Both initiatives are backed by groups that have been vying for funding in recent weeks, at the same time City Manager Tom Markus has warned the city is operating at a deficit and needs to cut spending.
For affordable housing, the preliminary budget means getting $2.7 million less than what Justice Matters, a group of church congregations, requested through the city’s five-year capital improvement plan.
The $450,000 for bicycle and pedestrian improvements is $550,000 less than what the Lawrence Pedestrian and Bicycle Issues Task Force recommended.
“While these funding levels are below amounts suggested by community advocates for these initiatives, I believe that they represent a starting point to further these important issues in balance with the city’s current financial capacity,” Markus wrote in a memo to city commissioners Friday.
Affordable housing would also get $300,000 in 2018 under the preliminary plan, and that would grow to $350,000 from 2019 through 2021. The money would come from the issuance of general obligation debt.
Bicycle and pedestrian improvements would receive $450,000 each year through 2021, with $200,00 coming from the infrastructure sales tax fund and $250,000 worth of general obligation debt.
The memo to commissioners, attached to the City Commission’s Tuesday meeting agenda, includes a list of what was requested through the capital improvement program for the next five years along with the city’s recommendations. City commissioners are slated to discuss it during a budget session from 3 to 5:15 p.m. Tuesday at City Hall, 6 E. Sixth St.
The city last adopted a multiyear capital improvement plan in 2008. In 2011, City Auditor Michael Eglinski urged Lawrence to do more long-term planning, and a five-year capital improvement plan was one of his recommendations.

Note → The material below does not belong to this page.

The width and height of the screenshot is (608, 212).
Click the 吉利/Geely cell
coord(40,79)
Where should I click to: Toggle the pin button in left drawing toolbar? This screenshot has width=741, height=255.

Markus said it was an important tool for “prioritizing limited resources.”
Other notable items in the drafted capital improvement plan:
• $1.5 million is suggested in 2017 for the design of a new police headquarters, which Markus said would leave “all options on the table” for the City Commission’s consideration.
“I am recommending that the City Commission have discussions in the near future about designating a site for the facility,” Markus wrote in the memo.
In November 2014, Lawrence voters narrowly rejected a citywide sales tax to fund a $28 million police facility. Last summer, the City Commission reopened discussions about the growing need for a police headquarters.
The drafted capital improvement plan shows the police department requested $30 million in 2018 for construction of a new headquarters. As it is now, the plan shows the project going unfunded.
The $1.5 million for design costs would come from issuing general obligation debt, the plan shows.
• The police department would also receive $274,518 for body cameras in 2017.
In a memorandum to city commissioners last summer, Chief Tarik Khatib said that having officers wear body cameras “can increase the quality of interaction with the public” and that they may help to “increase public trust and build confidence in officer accountability.”
But Khatib also said at the time that officers under constant surveillance via their body cameras may suffer added “stress and dissatisfaction,” the Journal-World has reported.
• The Lawrence Humane Society’s request for $2.5 million in 2019 for animal shelter improvements would go unfunded in the plan.
The Lawrence Humane Society launched a $5 million campaign last summer to either renovate its existing facility or build a new one. The City Commission last July denied the society’s request for $2.5 million to be paid over two years.
• A $600,000 request for a major renovation to Lawrence’s Outdoor Aquatic Center would go unfunded.
• A total of nearly $327,700,000 worth of projects would be funded through the capital improvement plan in the next five years.